There is absolutely no warranty for GDB.  Type "show warranty" for details.
This GDB was configured as "amd64-marcel-freebsd".
(gdb) file /boot/kernel/ehci.ko
Reading symbols from /boot/kernel/ehci.ko...Reading symbols from /usr/lib/debug//boot/kernel/ehci.ko.debug...done.
done.
(gdb) info line *(void *)(ehci_check_transfer+0x94)
Line 218 of "cpufunc.h" starts at address 0x2f6c <ehci_get_port_speed_hostc+44>
   and ends at 0x3fae <ehci_device_isoc_fs_enter+110>.
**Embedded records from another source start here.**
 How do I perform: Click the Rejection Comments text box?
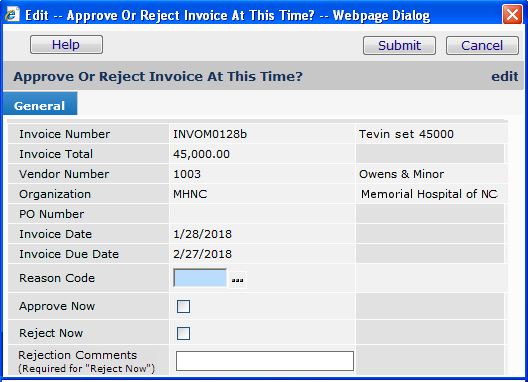[265, 361]
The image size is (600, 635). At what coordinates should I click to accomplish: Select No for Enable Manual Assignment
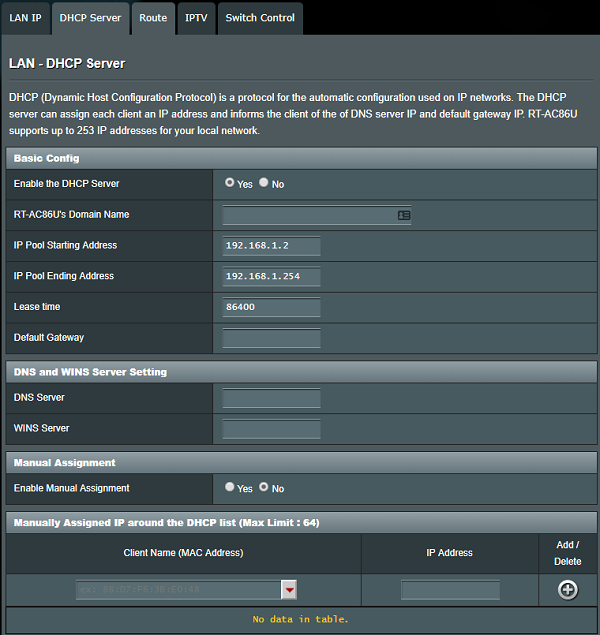pyautogui.click(x=264, y=487)
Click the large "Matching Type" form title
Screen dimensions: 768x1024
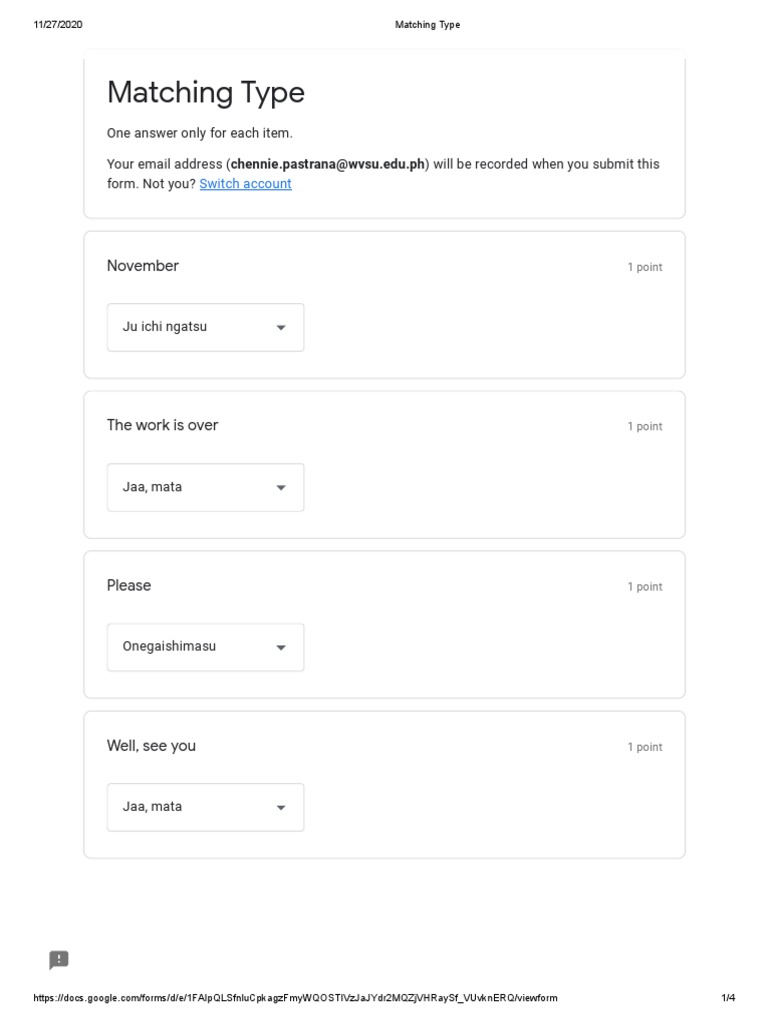(206, 93)
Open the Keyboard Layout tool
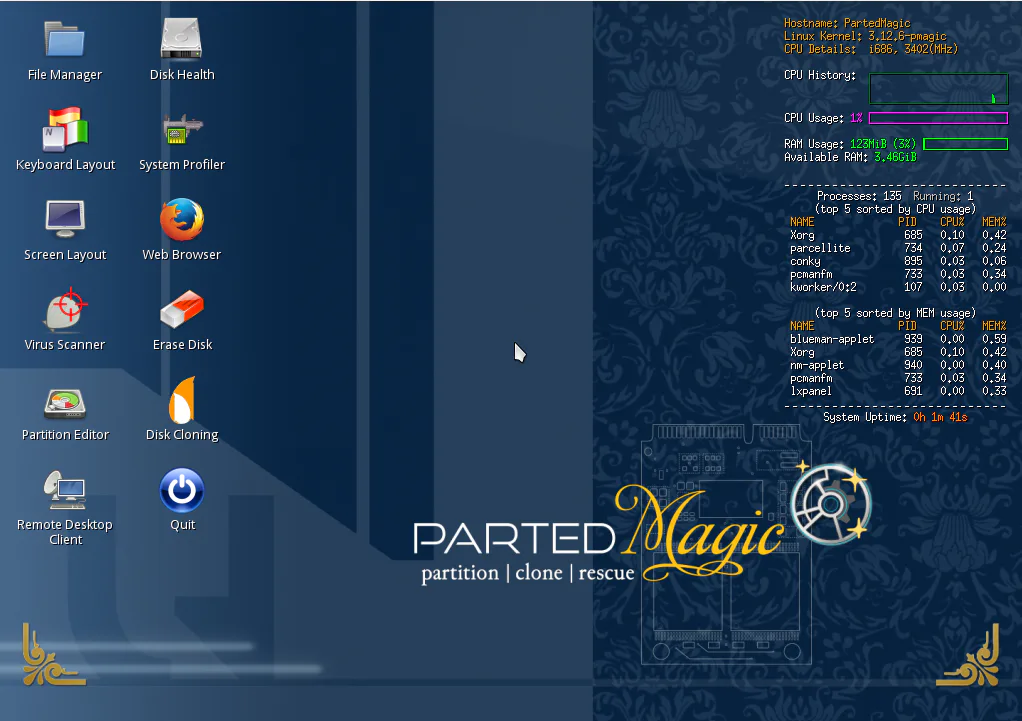This screenshot has height=721, width=1022. point(65,128)
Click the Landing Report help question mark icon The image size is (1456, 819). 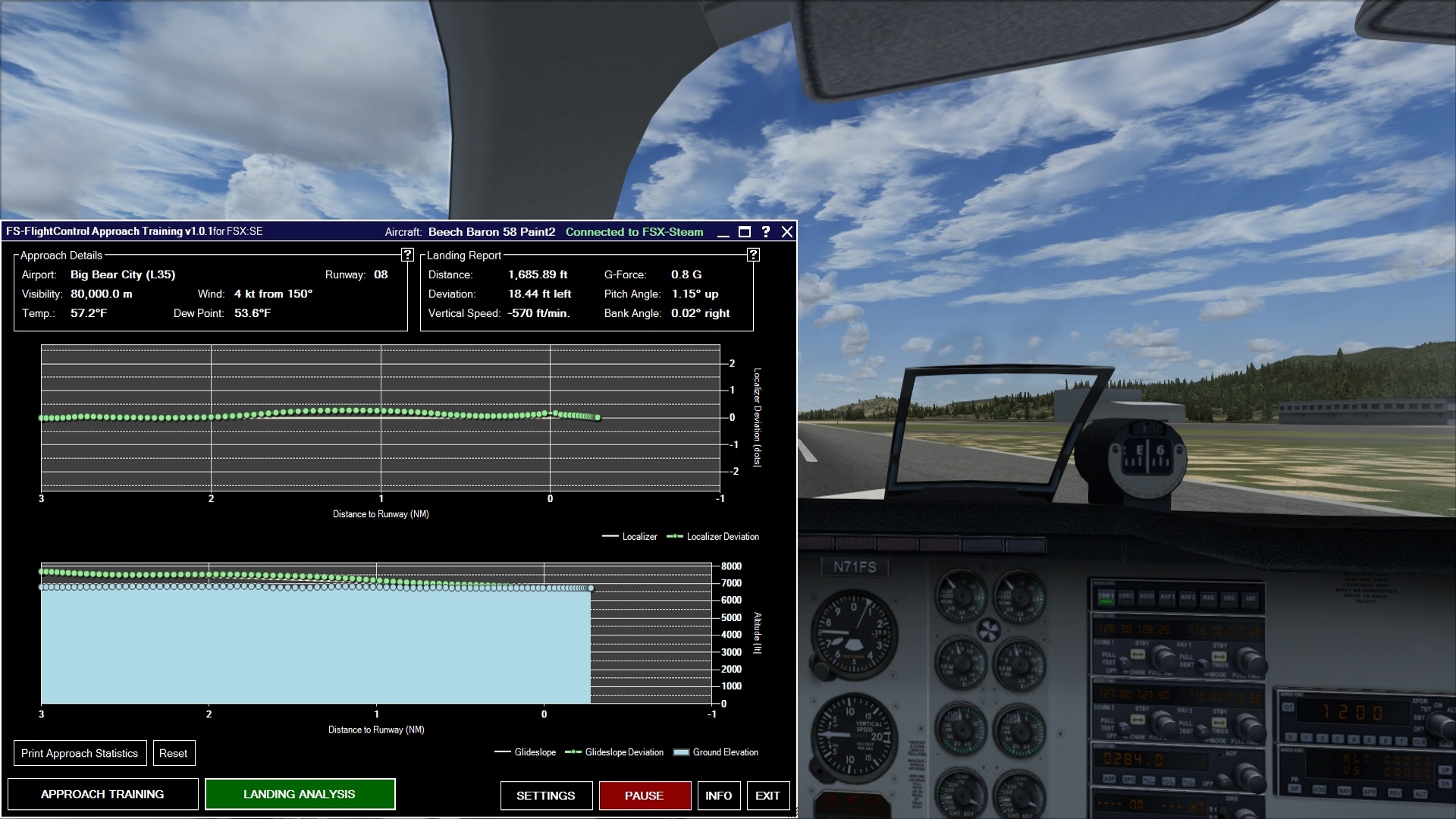[x=753, y=251]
In the meantime I have 3 more panics from the original kind "panic: thread's sleep queue 0 is not empty".
Comment 15 Bernhard Froehlich freebsd_committer 2017-11-13 10:29:28 UTC
I'm not sure if it's related but I want to mention that bhyve is used on that box.
Comment 16 Hans Petter Selasky freebsd_committer 2017-11-13 11:13:33 UTC
Hi,

ehci_get_port_speed_portsc() should not be in use on amd64. Either the stack is corrupt or this indicates a problem with the CPU or some registers have been clobbered.

--HPS

sys/dev/usb/controller/ehci_ixp4xx.c:	sc->sc_vendor_get_port_speed = ehci_get_port_speed_portsc;
sys/dev/usb/controller/ehci_imx.c:	esc->sc_vendor_get_port_speed = ehci_get_port_speed_portsc;
sys/dev/usb/controller/ehci.c:ehci_get_port_speed_portsc(struct ehci_softc *sc, uint16_t index)
sys/dev/usb/controller/ehci_mv.c:	sc->sc_vendor_get_port_speed = ehci_get_port_speed_portsc;
sys/dev/usb/controller/ehci.h:uint16_t ehci_get_port_speed_portsc(struct ehci_softc *sc, uint16_t index);

cpufunc.h (amd64):218

static __inline u_int
inl(u_int port)
{
        u_int   data;
 
        __asm __volatile("inl %w1, %0" : "=a" (data) : "Nd" (port));
        return (data);
}
Comment 17 Bernhard Froehlich freebsd_committer 2017-11-14 10:44:54 UTC
I have copied the kernel and crashdumps to freefall:/home/decke/222624-thread-sleep-queue if someone wants to have a look.